In Dawson County last Sunday church members gathered to learn to make brooms. Wearing religious jewelry, the class gathered broom straw by hand, cleaned it of weeds and short scraps, then stopped for a cold drink in town before binding the straw to the broomsticks on a shady back deck. A diverse group of congregants, from different backgrounds, ethnicities and sexual orientations, they followed the instructor’s directions on how to tie and trim the brooms: an art she’d learned from her Christian grandmothers and aunts.

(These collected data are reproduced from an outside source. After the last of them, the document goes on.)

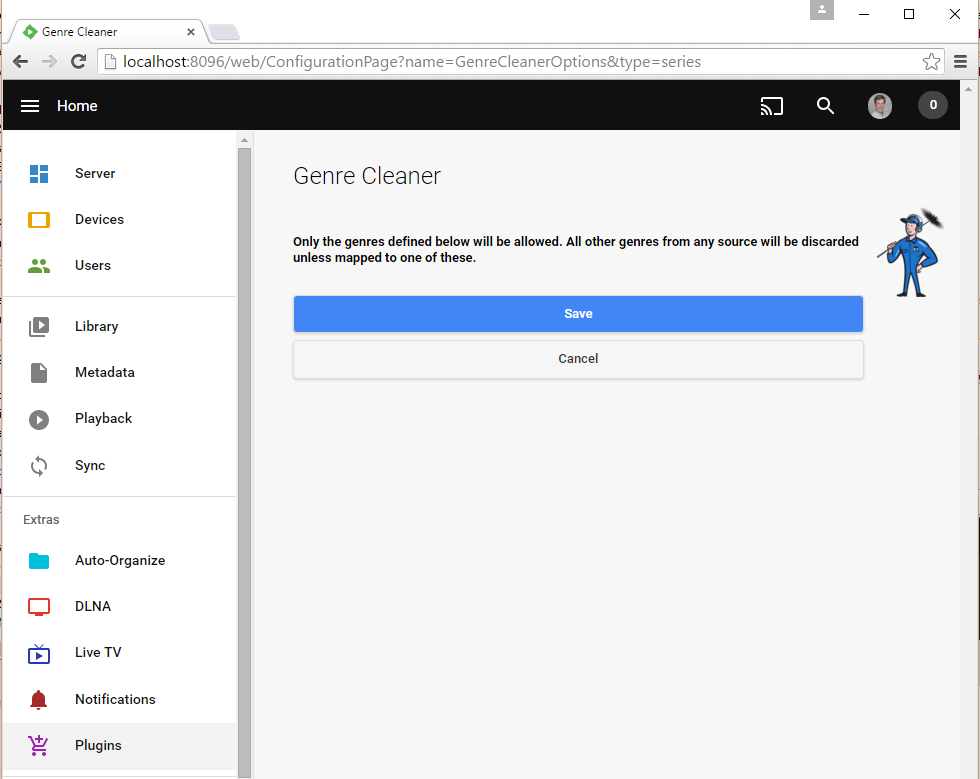Screen dimensions: 980x779
Task: Open the hamburger navigation menu
Action: pyautogui.click(x=30, y=106)
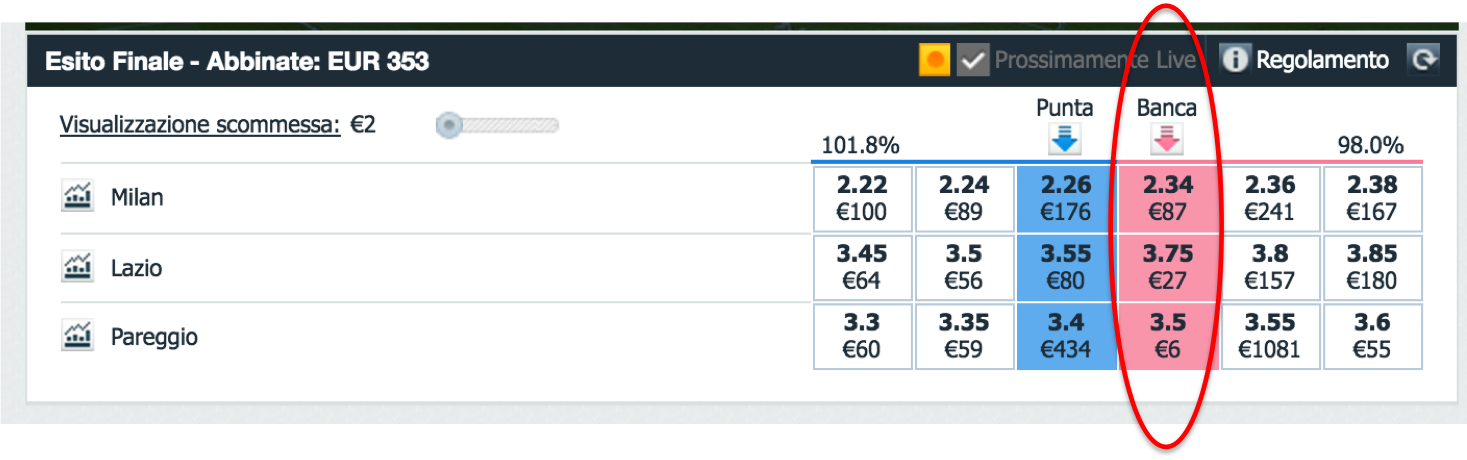Click the pink Banca arrow icon
Viewport: 1467px width, 460px height.
(x=1166, y=140)
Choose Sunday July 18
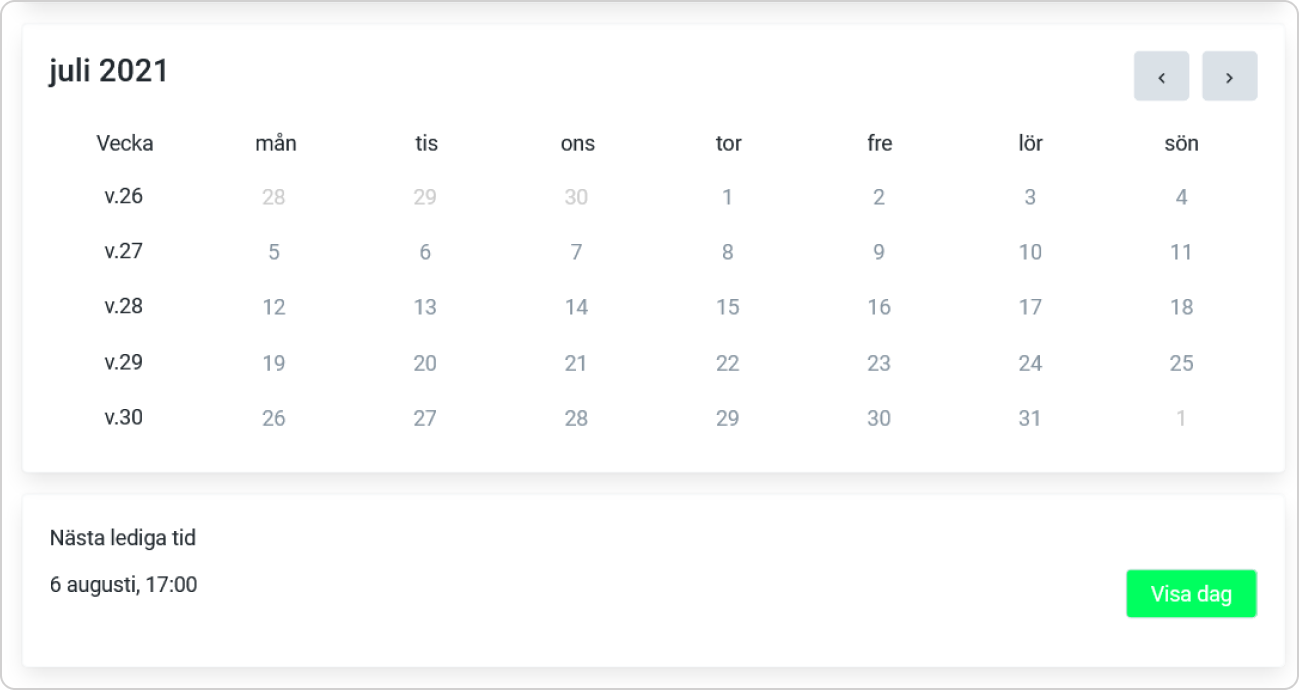The image size is (1299, 690). point(1182,307)
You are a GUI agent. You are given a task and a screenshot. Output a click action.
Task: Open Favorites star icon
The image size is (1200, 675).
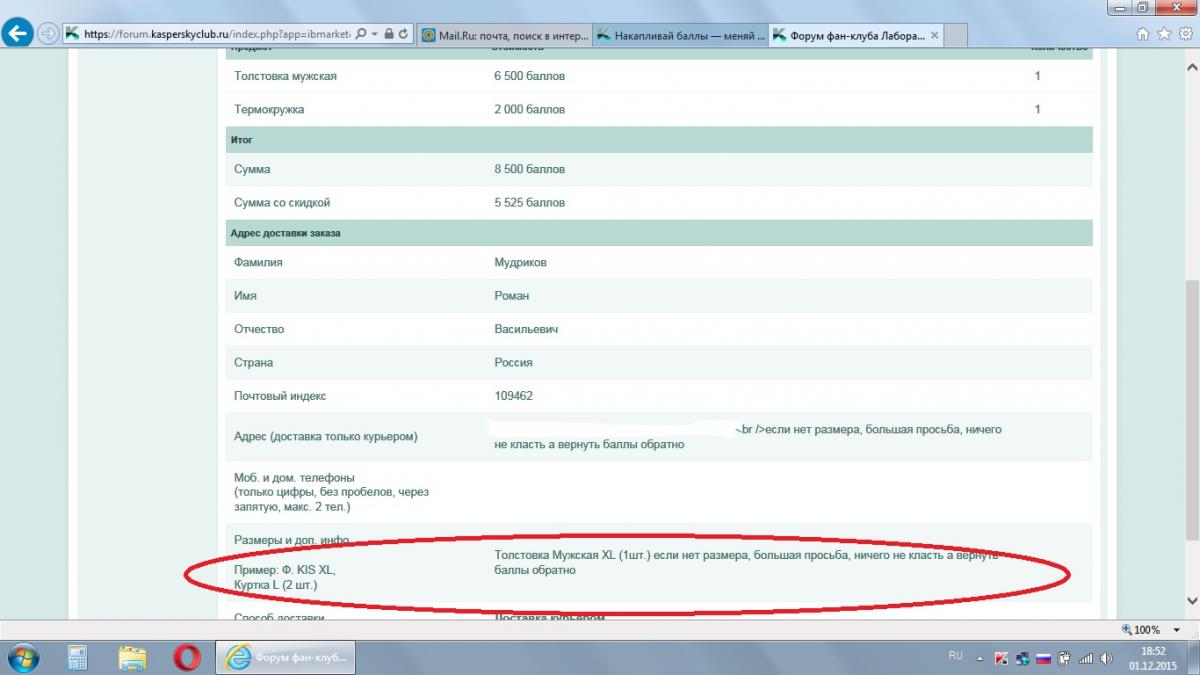(1164, 33)
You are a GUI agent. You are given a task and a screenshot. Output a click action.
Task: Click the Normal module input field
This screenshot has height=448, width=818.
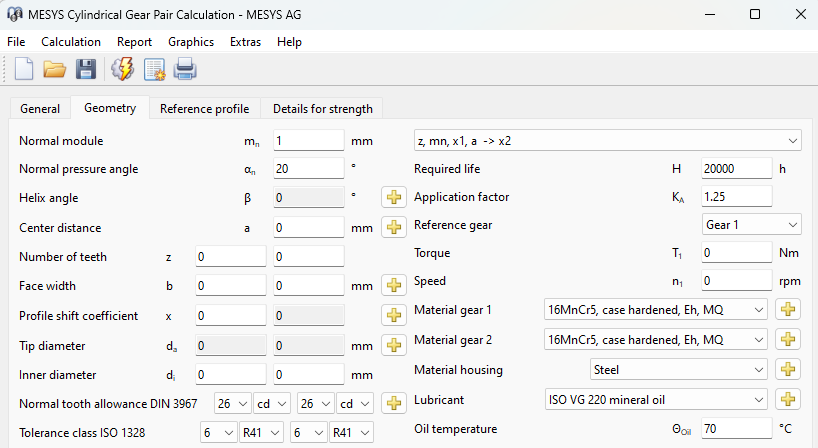coord(307,141)
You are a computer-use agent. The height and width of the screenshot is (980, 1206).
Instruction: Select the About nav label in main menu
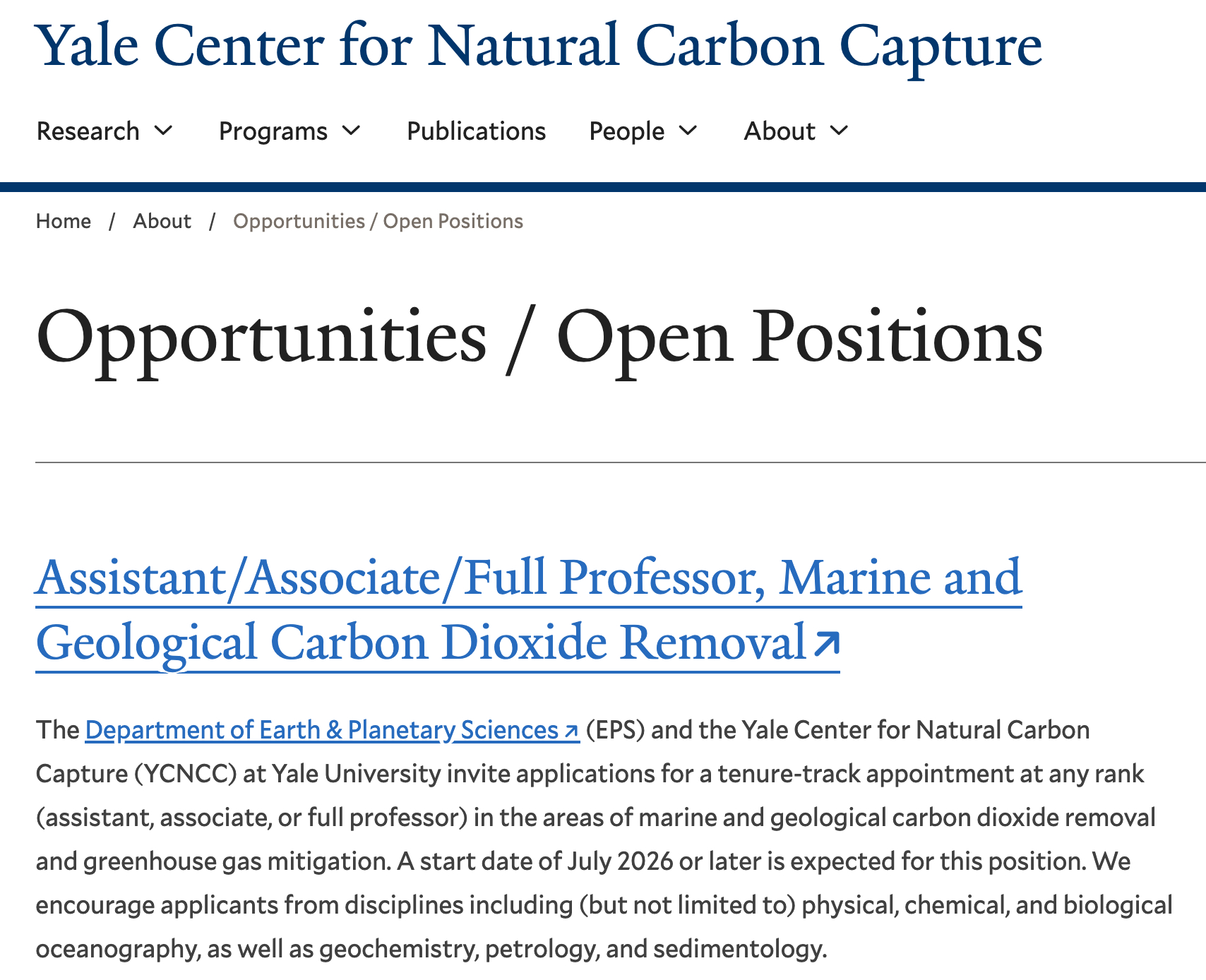pos(780,131)
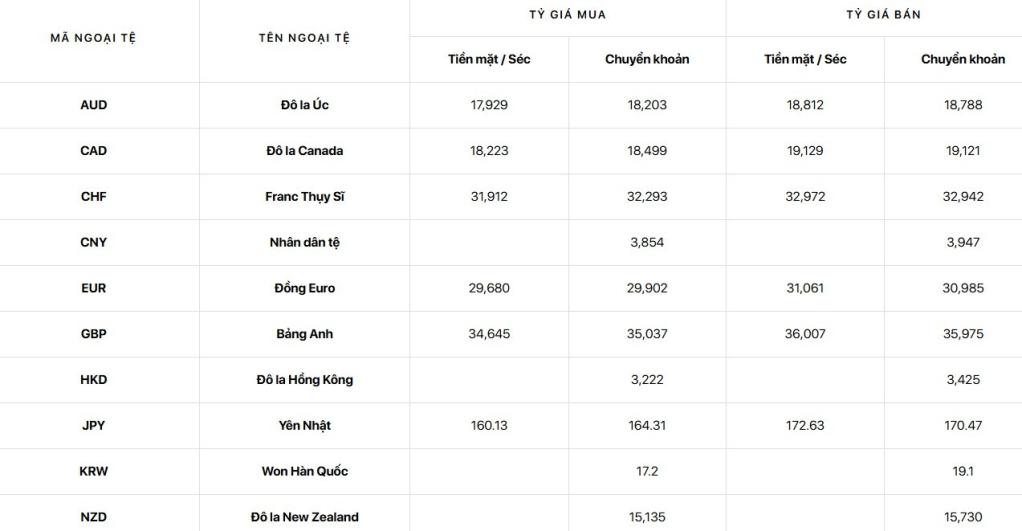Viewport: 1022px width, 531px height.
Task: Click the Bảng Anh currency name
Action: point(304,334)
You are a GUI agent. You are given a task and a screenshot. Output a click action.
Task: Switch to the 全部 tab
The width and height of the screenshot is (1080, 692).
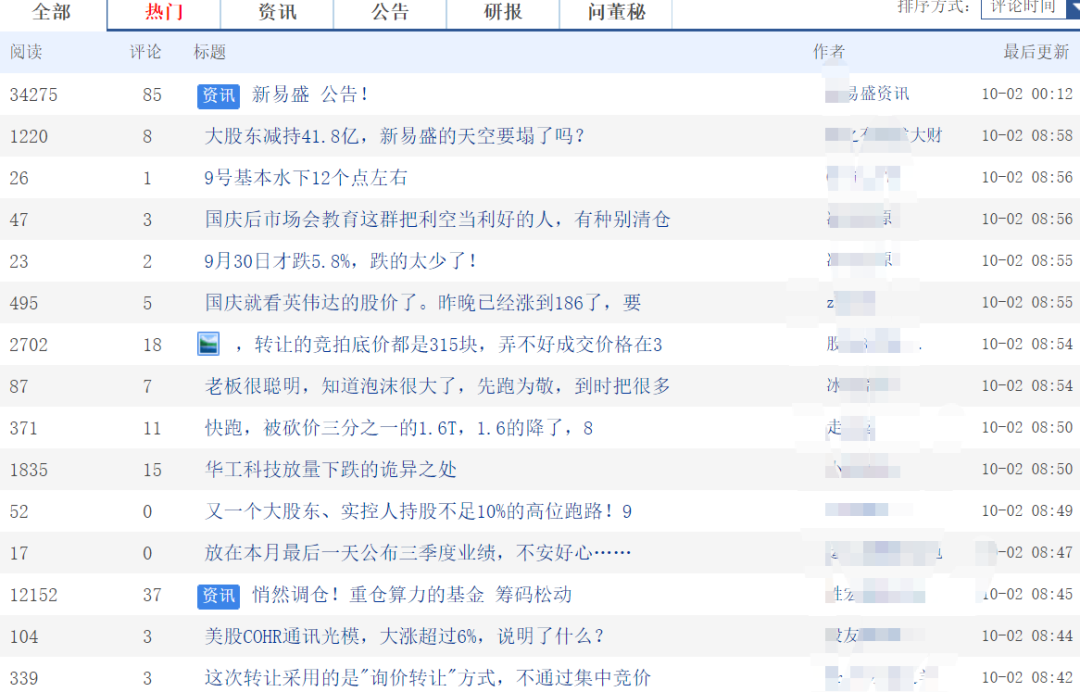[52, 13]
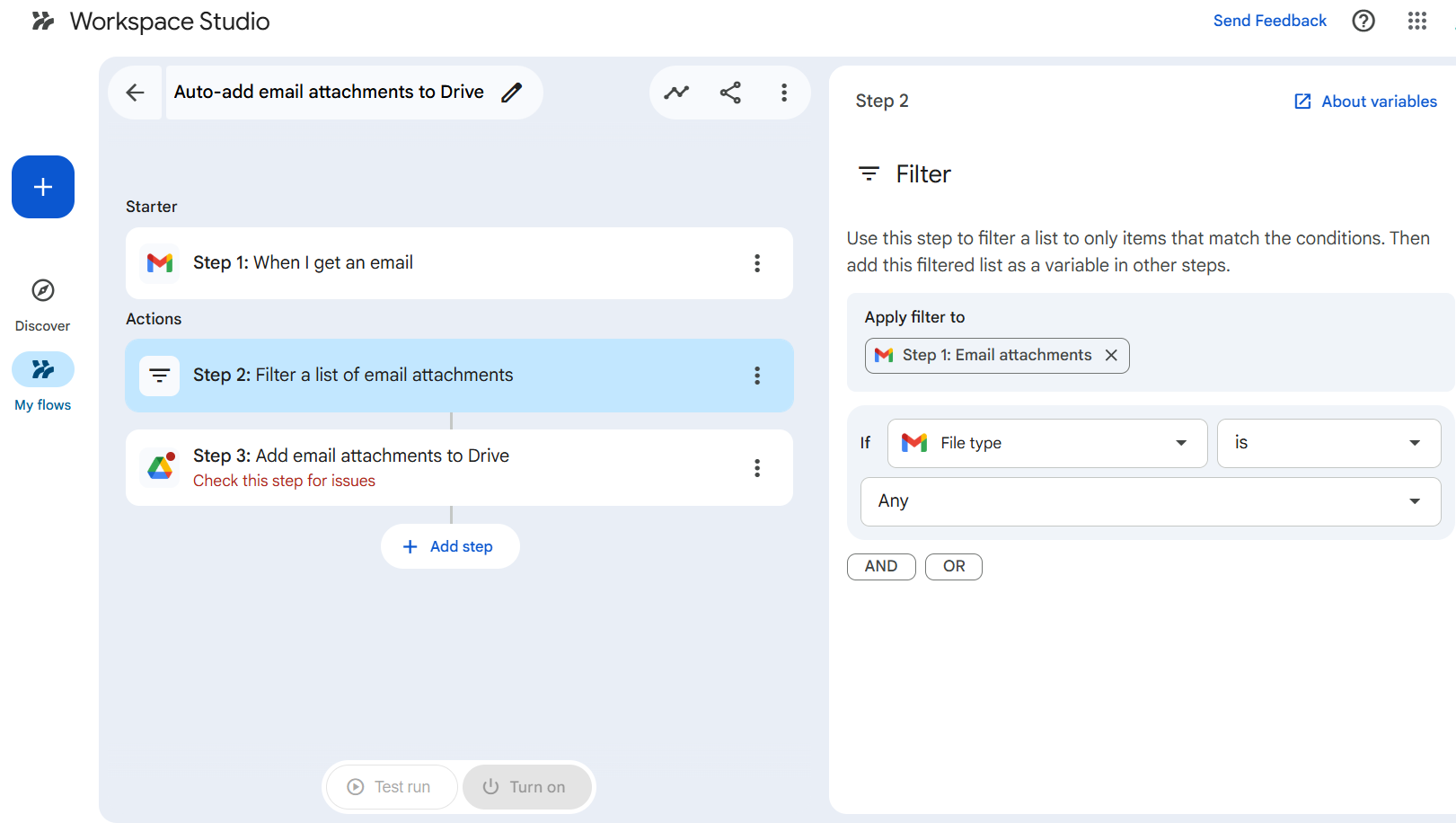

The matriarchs of her family also taught her how to tie-in love-knots and to be careful who makes your broom lest they tie-in matrimonial intentions for you to keep in your home. The instructor also mentioned that she had been taught that certain parts of broom-making were supposed to be done by men, and other parts by women, but explains “we’re not that prejudiced” as she taught both men and women to make their brooms from start to finish. This broom-magic lore from long-passed Christian women suits this church class just fine.
They’re Wiccans, members of House of Ravenstone Church and Seminary of the Old Religion and it’s daughter group, Grove of the Willow Wood. This happy synthesis of Pagan and Christian beliefs suits the current vibe between those religions in the northern half of the 400 corridor here in GA. Though Forsyth, Dawson and Lumpkin counties haven’t been known for diversity in the past they are currently home to a wide range of people of different backgrounds and religious persuasions, including many Pagans.
In Cumming, GA, Simple Strands is a new age/metaphysical shop that caters to Wiccans, Pagans, Buddhists, and Catholics. Marion, the shop owner explains, “I don’t carry Christian stuff because people can get that anywhere, but people don’t seem to like Catholics here so I carry things for them.” Most of her customers are thrilled she’s here but Marion says she has had some tension with Christians in the area. From her observations, most of her shoplifters are people who identify as Christian. “Pagans know better than to steal from my store” she explains.
Sometimes the interaction of the different belief systems is amusing. “A Christian woman asked me what the dragons mean” recalled Marion, referring to the display table of brightly colored fantasy dragon figurines by the door. “I told her they’re dragons, they don’t mean anything.” The woman persisted, wanting to know what it meant that one was labeled King of Dragonia. “It means he’s king of the little fantasy dragon world the figurines are from” Marion recounts with a look of exasperated amusement.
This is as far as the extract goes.